====== Page excerpt

Pretraining LLaMA model on C4 dataset

We provide the command in scripts/pretrain_c4 for pretraining LLaMA model with sizes from 60M to 7B on C4 dataset. We also provide the simulation mode implementation of quantization with scripts in scripts/pretrain_c4/simulation. For example, training a LLaMA-60M with Q-GaLore-Adam8bit with the following scripts.

============
====== Supplied material

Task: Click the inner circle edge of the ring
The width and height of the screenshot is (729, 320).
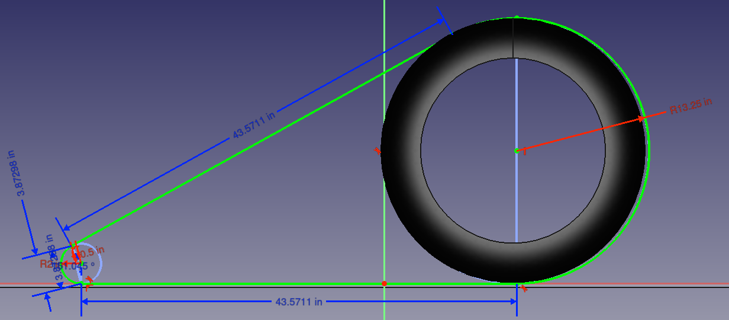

============

#### Required actions:
1: In the excerpt on pretraining LLaMA on C4, which directory holds the scripts for the simulation mode implementation of quantization?
2: Carry the excerpt on pretraining LLaMA on C4 forward from its last sentence.

#### The responses:
1: scripts/pretrain_c4/simulation

2:
torchrun --standalone --nproc_per_node 1 run_pretrain.py \ --model_config configs/llama_130m.json \ --lr 0.015 \ --galore_scale 0.25 \ --rank 256 \ --update_proj_gap 200 \ --batch_size 256 \ --total_batch_size 512 \ --num_training_steps 20000 \ --warmup_steps 2000 \ --weight_decay 0 \ --dtype bfloat16 \ --eval_every 1000 \ --optimizer q_galore_adamw8bit \ --project 'g-galore-c4' \ --weight_quant \ --stochastic_round \ --proj_quant \ --name Q-Galore-Adam8bit-LLaMA-130M

Pretraining LLaMA-7B model within 16GB memory

The command of training LLaMA-7B model on single GPU as provided within scripts/pretrain_c4/single_gpu. With 16 batch size and activation checkpointing, the following scripts can pre-train a LLaMA-7B model with 15.26GB memory (tested on a single A6000 GPU)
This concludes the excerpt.